March 22. 2018 8:54PM

The U.S. Supreme Court is expected to issue a ruling on Janus vs. AFSCME, a monumental case that has the power to weaken unions nationally, as early as the end of this month.

The outcome of the case could swiftly eliminate the model that unions in New Hampshire and across the nation have long relied on — employees who receive the rights and benefits from union contract negotiations make a small contribution for that representation.

The ultimate goal in the Janus case is simple, to reduce the ability of workers to establish and maintain a collective voice in their employment relationship.

During oral arguments, court watchers waited for the expected deciding vote — Justice Neil Gorsuch — to weigh in, but he remained silent. Another silence can be heard over here in New Hampshire, too.

It’s been over a month since Gov. Chris Sununu held his State of the State speech, and his continued silence on securing a fair contract for state employees with a fair pay adjustment speaks volumes. His current offer to state employees is 0 percent.

New Hampshire’s public servants have been nearly 265 days without a contract. The day-to-day implications of this affects workers’ morale and pockets. For example, when the state contract expired at the end of June, another necessity did too: the $200 work boots reimbursement many state workers rely on to buy the required safety boots they need to perform their job.

The Department of Transportation crews are particularly dependent on this reimbursement, as a pair of these boots typically lasts a year depending on how much snow, slush, and water crews face.

I asked Gov. Sununu to sign a memorandum of understanding, allowing the reimbursement to continue while we tried to negotiate with him, but he refused.

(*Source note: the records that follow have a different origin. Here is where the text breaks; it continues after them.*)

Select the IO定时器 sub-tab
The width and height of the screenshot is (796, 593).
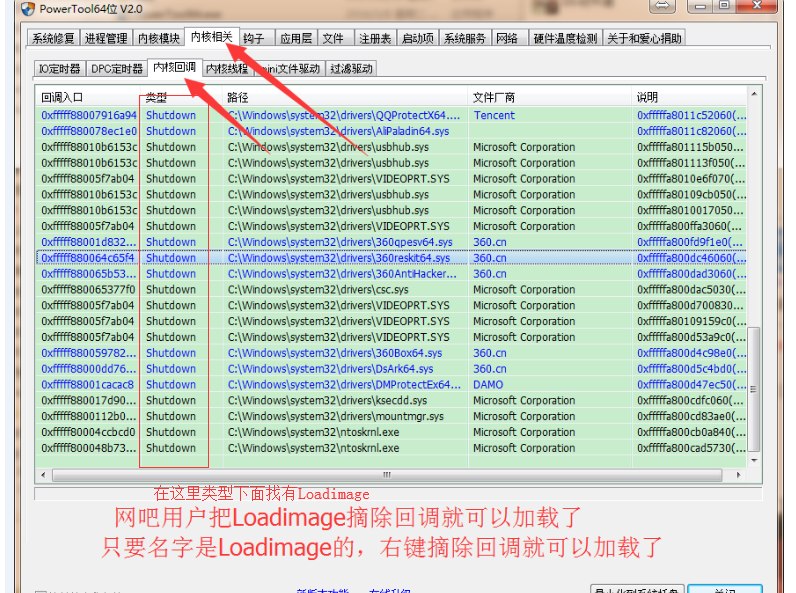(x=59, y=69)
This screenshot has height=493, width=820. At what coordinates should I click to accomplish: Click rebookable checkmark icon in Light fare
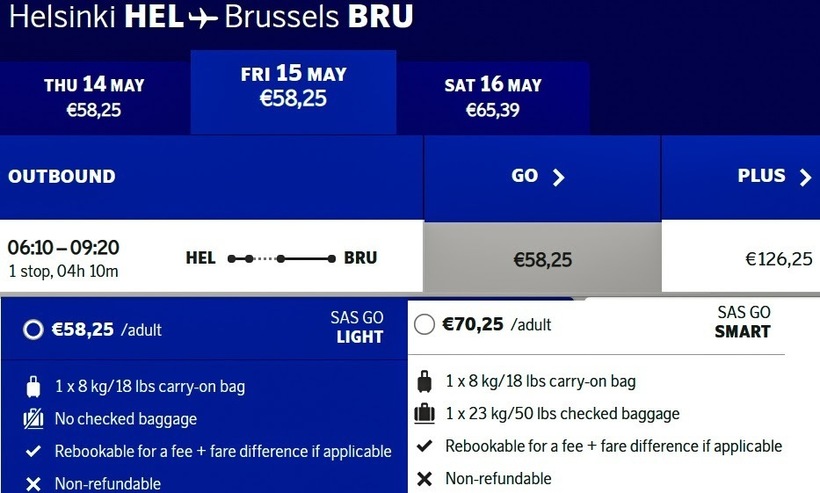click(33, 451)
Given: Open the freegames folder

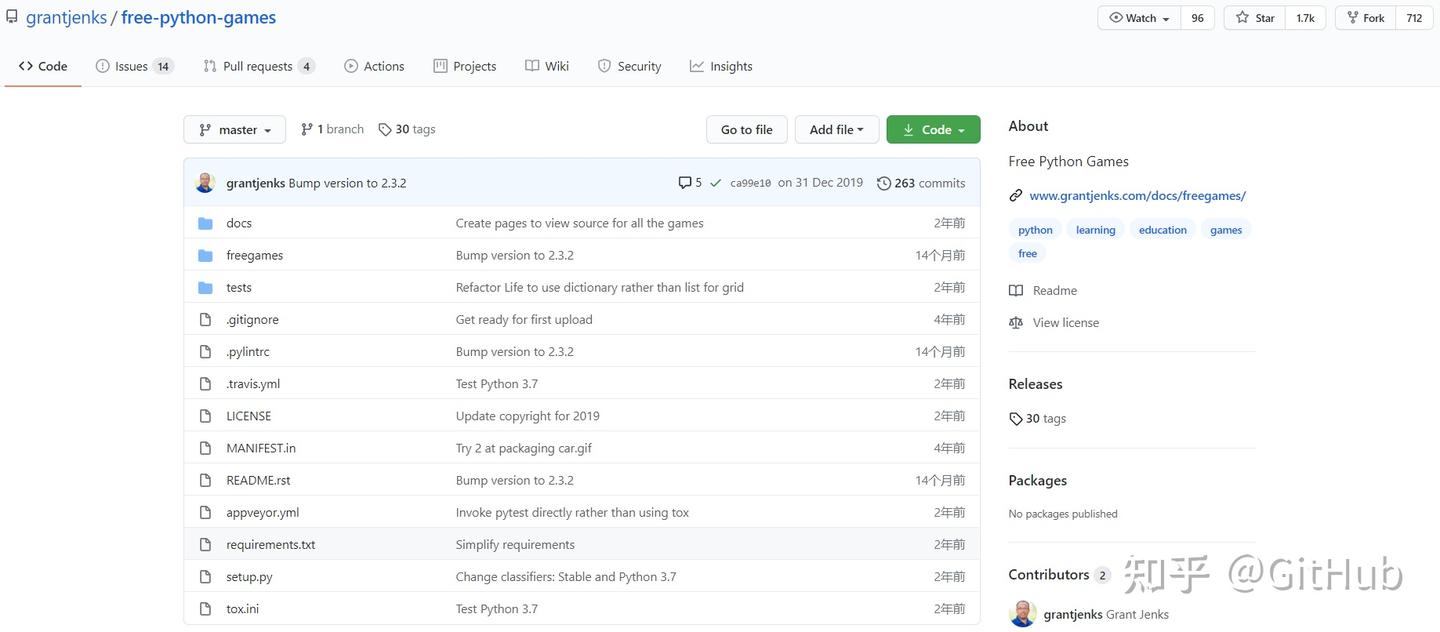Looking at the screenshot, I should coord(254,255).
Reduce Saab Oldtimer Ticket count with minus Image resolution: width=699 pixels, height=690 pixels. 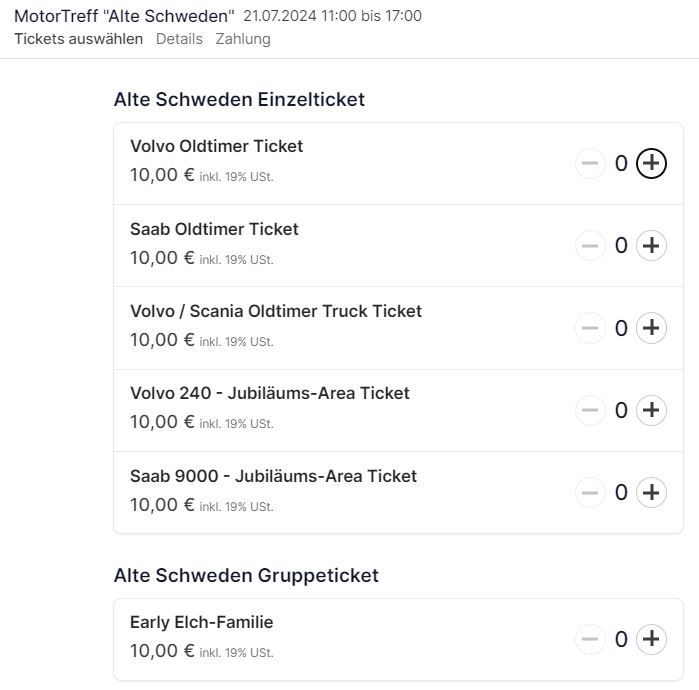(590, 246)
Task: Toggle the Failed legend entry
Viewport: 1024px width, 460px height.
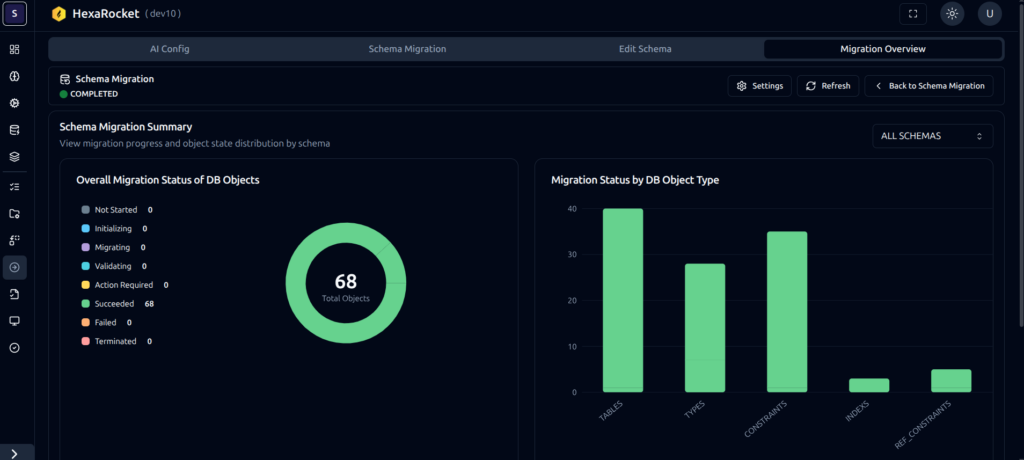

This leaves DOT workers, some of whom earn around $24,000 a year, to choose between paying for new boots out of pocket or be ill-equipped to perform their job. This is unacceptable.

Our attempts to negotiate with Gov. Sununu’s bargaining team have led nowhere because the governor has offered nothing. We took our case to a factfinder, who acts as an independent adviser to both sides, and he is expected to issue his recommendations soon.

At the outset, the adviser encouraged both parties to continue to negotiate and, if possible, reach a deal prior to a report being issued. The governor and his team have refused to do so.

Most remarkably, Gov. Sununu issued a statement supporting a loss for unions in the Janus case in spite of the fact that we represent thousands of state employees.

Make no mistake: The governor wants the U.S. Supreme Court to turn us into a Right-to-Work state, despite the fact that the New Hampshire Legislature and Granite Staters have previously rejected these efforts.

Negotiating a fair contract with state workers is an opportunity for the governor to invest in his workforce, helping to stem the tide of personnel turnover and the difficulties in recruiting workers.

As a business owner, he should know it’s basic business sense to attract and retain talent with more than just words of praise but with a quantifiable gesture. Why is he stalling?

If his Janus statement is an indication, perhaps he’s waiting for a weaker union to come to the bargaining table.

Perhaps he values his own ideological interests over the struggles and needs of New Hampshire’s public servants. And perhaps the interests of workers simply aren’t his top priority.

Regardless of the Janus outcome, as one of New Hampshire’s largest unions, we will remain strong in our commitment to represent workers and their families.

Gov. Sununu may get the decision he wants at the Supreme Court, but he’ll be disappointed if he’s counting on this union and others to concede to him.

There’s too much at stake for our families and communities for us to give up now. We’ll carry on with greater resolve to make sure our voice is heard.

Richard Gulla is president of SEA/SEIU Local 1984.